■ **PROBLEM**
Return every line of the records below verbatim, with no changes.

■ **DATA FOR THIS TASK**
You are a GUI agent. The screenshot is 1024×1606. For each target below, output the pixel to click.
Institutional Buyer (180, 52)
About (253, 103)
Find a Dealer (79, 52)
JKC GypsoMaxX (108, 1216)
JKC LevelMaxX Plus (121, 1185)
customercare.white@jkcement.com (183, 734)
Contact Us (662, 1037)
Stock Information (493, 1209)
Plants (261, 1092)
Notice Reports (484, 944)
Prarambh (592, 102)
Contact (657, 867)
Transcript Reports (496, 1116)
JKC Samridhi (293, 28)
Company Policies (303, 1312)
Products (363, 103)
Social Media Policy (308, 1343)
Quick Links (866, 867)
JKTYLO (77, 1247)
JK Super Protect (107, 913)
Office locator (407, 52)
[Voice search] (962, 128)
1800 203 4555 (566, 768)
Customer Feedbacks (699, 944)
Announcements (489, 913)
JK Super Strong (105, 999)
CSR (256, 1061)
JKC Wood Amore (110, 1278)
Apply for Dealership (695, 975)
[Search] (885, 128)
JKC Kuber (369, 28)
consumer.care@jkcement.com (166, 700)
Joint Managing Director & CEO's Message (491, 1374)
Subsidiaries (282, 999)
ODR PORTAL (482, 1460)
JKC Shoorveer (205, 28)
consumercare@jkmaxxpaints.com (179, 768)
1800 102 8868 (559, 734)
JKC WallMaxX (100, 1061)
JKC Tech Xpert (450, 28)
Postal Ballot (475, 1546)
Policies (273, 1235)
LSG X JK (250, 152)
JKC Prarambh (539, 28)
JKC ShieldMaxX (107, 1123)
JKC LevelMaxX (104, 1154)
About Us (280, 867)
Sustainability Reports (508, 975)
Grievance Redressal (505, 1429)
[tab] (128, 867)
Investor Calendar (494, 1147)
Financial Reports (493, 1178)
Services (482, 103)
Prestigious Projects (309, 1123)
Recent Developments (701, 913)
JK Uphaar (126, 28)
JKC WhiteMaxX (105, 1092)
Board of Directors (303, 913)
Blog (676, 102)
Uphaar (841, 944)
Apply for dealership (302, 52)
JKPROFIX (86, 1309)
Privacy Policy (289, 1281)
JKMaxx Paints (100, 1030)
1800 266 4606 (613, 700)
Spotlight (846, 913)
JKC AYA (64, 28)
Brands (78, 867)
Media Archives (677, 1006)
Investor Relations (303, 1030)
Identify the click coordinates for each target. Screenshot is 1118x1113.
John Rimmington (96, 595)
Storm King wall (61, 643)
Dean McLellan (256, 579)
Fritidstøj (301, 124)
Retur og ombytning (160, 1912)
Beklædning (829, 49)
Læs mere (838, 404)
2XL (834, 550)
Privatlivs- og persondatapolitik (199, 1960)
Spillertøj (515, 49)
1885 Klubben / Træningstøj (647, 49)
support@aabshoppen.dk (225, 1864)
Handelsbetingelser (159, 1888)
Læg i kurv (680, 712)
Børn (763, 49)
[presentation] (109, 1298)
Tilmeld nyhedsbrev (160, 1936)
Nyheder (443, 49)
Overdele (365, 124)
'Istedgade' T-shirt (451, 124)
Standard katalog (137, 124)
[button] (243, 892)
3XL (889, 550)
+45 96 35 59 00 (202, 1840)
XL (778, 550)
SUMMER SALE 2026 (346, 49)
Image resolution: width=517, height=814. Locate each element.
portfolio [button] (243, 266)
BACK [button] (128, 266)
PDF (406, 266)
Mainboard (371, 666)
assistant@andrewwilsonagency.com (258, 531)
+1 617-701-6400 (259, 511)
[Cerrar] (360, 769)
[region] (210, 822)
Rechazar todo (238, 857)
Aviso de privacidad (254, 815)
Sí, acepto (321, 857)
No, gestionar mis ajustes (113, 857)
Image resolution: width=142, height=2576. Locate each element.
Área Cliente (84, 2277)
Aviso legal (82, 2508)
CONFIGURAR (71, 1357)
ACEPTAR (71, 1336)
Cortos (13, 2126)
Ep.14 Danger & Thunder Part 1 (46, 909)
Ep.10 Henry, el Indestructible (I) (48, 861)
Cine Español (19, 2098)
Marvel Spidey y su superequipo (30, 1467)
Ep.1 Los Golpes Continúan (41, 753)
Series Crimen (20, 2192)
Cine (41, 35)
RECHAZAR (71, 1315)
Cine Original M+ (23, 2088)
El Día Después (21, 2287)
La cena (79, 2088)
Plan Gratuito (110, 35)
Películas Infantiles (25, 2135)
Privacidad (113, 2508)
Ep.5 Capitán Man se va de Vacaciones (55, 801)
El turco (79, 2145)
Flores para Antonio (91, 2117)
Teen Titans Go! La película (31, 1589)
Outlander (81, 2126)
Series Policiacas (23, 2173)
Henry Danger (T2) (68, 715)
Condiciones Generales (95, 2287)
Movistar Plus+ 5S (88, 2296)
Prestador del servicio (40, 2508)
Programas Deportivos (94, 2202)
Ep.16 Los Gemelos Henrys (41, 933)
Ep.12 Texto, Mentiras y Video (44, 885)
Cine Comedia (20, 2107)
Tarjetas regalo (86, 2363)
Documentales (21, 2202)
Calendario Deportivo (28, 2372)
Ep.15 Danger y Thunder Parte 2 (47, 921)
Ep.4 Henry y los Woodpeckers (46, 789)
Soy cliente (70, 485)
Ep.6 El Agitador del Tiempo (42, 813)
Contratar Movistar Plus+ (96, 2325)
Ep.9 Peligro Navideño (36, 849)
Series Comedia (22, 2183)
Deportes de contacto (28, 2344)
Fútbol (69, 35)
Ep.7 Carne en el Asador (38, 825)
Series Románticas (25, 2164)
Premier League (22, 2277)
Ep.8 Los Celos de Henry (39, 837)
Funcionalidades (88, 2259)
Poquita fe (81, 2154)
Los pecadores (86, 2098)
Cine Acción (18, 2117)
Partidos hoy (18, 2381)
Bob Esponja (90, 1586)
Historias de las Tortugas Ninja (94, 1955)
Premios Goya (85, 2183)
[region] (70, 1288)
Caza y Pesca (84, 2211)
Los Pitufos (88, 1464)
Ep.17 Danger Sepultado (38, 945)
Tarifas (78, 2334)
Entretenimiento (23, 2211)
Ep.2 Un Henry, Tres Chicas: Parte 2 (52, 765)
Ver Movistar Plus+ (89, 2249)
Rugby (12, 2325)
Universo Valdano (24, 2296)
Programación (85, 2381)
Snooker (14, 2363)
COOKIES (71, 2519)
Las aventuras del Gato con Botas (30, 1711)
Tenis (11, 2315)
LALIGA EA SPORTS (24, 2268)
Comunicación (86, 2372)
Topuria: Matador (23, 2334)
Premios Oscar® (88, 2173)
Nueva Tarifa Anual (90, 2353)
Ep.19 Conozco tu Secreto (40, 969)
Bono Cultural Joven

■ **ANSWER TO THE EXERCISE**
You are a GUI agent. The screenshot is 1024×1606. For each target below, output the pixel to click.
Institutional Buyer (180, 52)
About (253, 103)
Find a Dealer (79, 52)
JKC GypsoMaxX (108, 1216)
JKC LevelMaxX Plus (121, 1185)
customercare.white@jkcement.com (183, 734)
Contact Us (662, 1037)
Stock Information (493, 1209)
Plants (261, 1092)
Notice Reports (484, 944)
Prarambh (592, 102)
Contact (657, 867)
Transcript Reports (496, 1116)
JKC Samridhi (293, 28)
Company Policies (303, 1312)
Products (363, 103)
Social Media Policy (308, 1343)
Quick Links (866, 867)
JKTYLO (77, 1247)
JK Super Protect (107, 913)
Office locator (407, 52)
[Voice search] (962, 128)
1800 203 4555 (566, 768)
Customer Feedbacks (699, 944)
Announcements (489, 913)
JK Super Strong (105, 999)
CSR (256, 1061)
JKC Wood Amore (110, 1278)
Apply for Dealership (695, 975)
[Search] (885, 128)
JKC Kuber (369, 28)
consumer.care@jkcement.com (166, 700)
Joint Managing Director & CEO's Message (491, 1374)
Subsidiaries (282, 999)
ODR PORTAL (482, 1460)
JKC Shoorveer (205, 28)
consumercare@jkmaxxpaints.com (179, 768)
1800 102 8868 (559, 734)
JKC WallMaxX (100, 1061)
JKC Tech Xpert (450, 28)
Postal Ballot (475, 1546)
Policies (273, 1235)
LSG X JK (250, 152)
JKC Prarambh (539, 28)
JKC ShieldMaxX (107, 1123)
JKC LevelMaxX (104, 1154)
About Us (280, 867)
Sustainability Reports (508, 975)
Grievance Redressal (505, 1429)
[tab] (128, 867)
Investor Calendar (494, 1147)
Financial Reports (493, 1178)
Services (482, 103)
Prestigious Projects (309, 1123)
Recent Developments (701, 913)
JK Uphaar (126, 28)
JKC WhiteMaxX (105, 1092)
Board of Directors (303, 913)
Blog (676, 102)
Uphaar (841, 944)
Apply for dealership (302, 52)
JKPROFIX (86, 1309)
Privacy Policy (289, 1281)
JKMaxx Paints (100, 1030)
1800 266 4606 (613, 700)
Spotlight (846, 913)
JKC AYA (64, 28)
Brands (78, 867)
Media Archives (677, 1006)
Investor Relations (303, 1030)
Identify the click coordinates for each target. Screenshot is 1118x1113.
John Rimmington (96, 595)
Storm King wall (61, 643)
Dean McLellan (256, 579)
Fritidstøj (301, 124)
Retur og ombytning (160, 1912)
Beklædning (829, 49)
Læs mere (838, 404)
2XL (834, 550)
Privatlivs- og persondatapolitik (199, 1960)
Spillertøj (515, 49)
1885 Klubben / Træningstøj (647, 49)
support@aabshoppen.dk (225, 1864)
Handelsbetingelser (159, 1888)
Læg i kurv (680, 712)
Børn (763, 49)
[presentation] (109, 1298)
Tilmeld nyhedsbrev (160, 1936)
Nyheder (443, 49)
Overdele (365, 124)
'Istedgade' T-shirt (451, 124)
Standard katalog (137, 124)
[button] (243, 892)
3XL (889, 550)
+45 96 35 59 00 (202, 1840)
XL (778, 550)
SUMMER SALE 2026 (346, 49)
Image resolution: width=517, height=814. Locate each element.
portfolio [button] (243, 266)
BACK [button] (128, 266)
PDF (406, 266)
Mainboard (371, 666)
assistant@andrewwilsonagency.com (258, 531)
+1 617-701-6400 (259, 511)
[Cerrar] (360, 769)
[region] (210, 822)
Rechazar todo (238, 857)
Aviso de privacidad (254, 815)
Sí, acepto (321, 857)
No, gestionar mis ajustes (113, 857)
Image resolution: width=142, height=2576. Locate each element.
Área Cliente (84, 2277)
Aviso legal (82, 2508)
CONFIGURAR (71, 1357)
ACEPTAR (71, 1336)
Cortos (13, 2126)
Ep.14 Danger & Thunder Part 1 (46, 909)
Ep.10 Henry, el Indestructible (I) (48, 861)
Cine Español (19, 2098)
Marvel Spidey y su superequipo (30, 1467)
Ep.1 Los Golpes Continúan (41, 753)
Series Crimen (20, 2192)
Cine (41, 35)
RECHAZAR (71, 1315)
Cine Original M+ (23, 2088)
El Día Después (21, 2287)
La cena (79, 2088)
Plan Gratuito (110, 35)
Películas Infantiles (25, 2135)
Privacidad (113, 2508)
Ep.5 Capitán Man se va de Vacaciones (55, 801)
El turco (79, 2145)
Flores para Antonio (91, 2117)
Teen Titans Go! La película (31, 1589)
Outlander (81, 2126)
Series Policiacas (23, 2173)
Henry Danger (T2) (68, 715)
Condiciones Generales (95, 2287)
Movistar Plus+ 5S (88, 2296)
Prestador del servicio (40, 2508)
Programas Deportivos (94, 2202)
Ep.16 Los Gemelos Henrys (41, 933)
Ep.12 Texto, Mentiras y Video (44, 885)
Cine Comedia (20, 2107)
Tarjetas regalo (86, 2363)
Documentales (21, 2202)
Calendario Deportivo (28, 2372)
Ep.15 Danger y Thunder Parte 2 (47, 921)
Ep.4 Henry y los Woodpeckers (46, 789)
Soy cliente (70, 485)
Ep.6 El Agitador del Tiempo (42, 813)
Contratar Movistar Plus+ (96, 2325)
Ep.9 Peligro Navideño (36, 849)
Series Comedia (22, 2183)
Deportes de contacto (28, 2344)
Fútbol (69, 35)
Ep.7 Carne en el Asador (38, 825)
Series Románticas (25, 2164)
Premier League (22, 2277)
Ep.8 Los Celos de Henry (39, 837)
Funcionalidades (88, 2259)
Poquita fe (81, 2154)
Los pecadores (86, 2098)
Cine Acción (18, 2117)
Partidos hoy (18, 2381)
Bob Esponja (90, 1586)
Historias de las Tortugas Ninja (94, 1955)
Premios Goya (85, 2183)
[region] (70, 1288)
Caza y Pesca (84, 2211)
Los Pitufos (88, 1464)
Ep.17 Danger Sepultado (38, 945)
Tarifas (78, 2334)
Entretenimiento (23, 2211)
Ep.2 Un Henry, Tres Chicas: Parte 2 (52, 765)
Ver Movistar Plus+ (89, 2249)
Rugby (12, 2325)
Universo Valdano (24, 2296)
Programación (85, 2381)
Snooker (14, 2363)
COOKIES (71, 2519)
Las aventuras del Gato con Botas (30, 1711)
Tenis (11, 2315)
LALIGA EA SPORTS (24, 2268)
Comunicación (86, 2372)
Topuria: Matador (23, 2334)
Premios Oscar® (88, 2173)
Nueva Tarifa Anual (90, 2353)
Ep.19 Conozco tu Secreto (40, 969)
Bono Cultural Joven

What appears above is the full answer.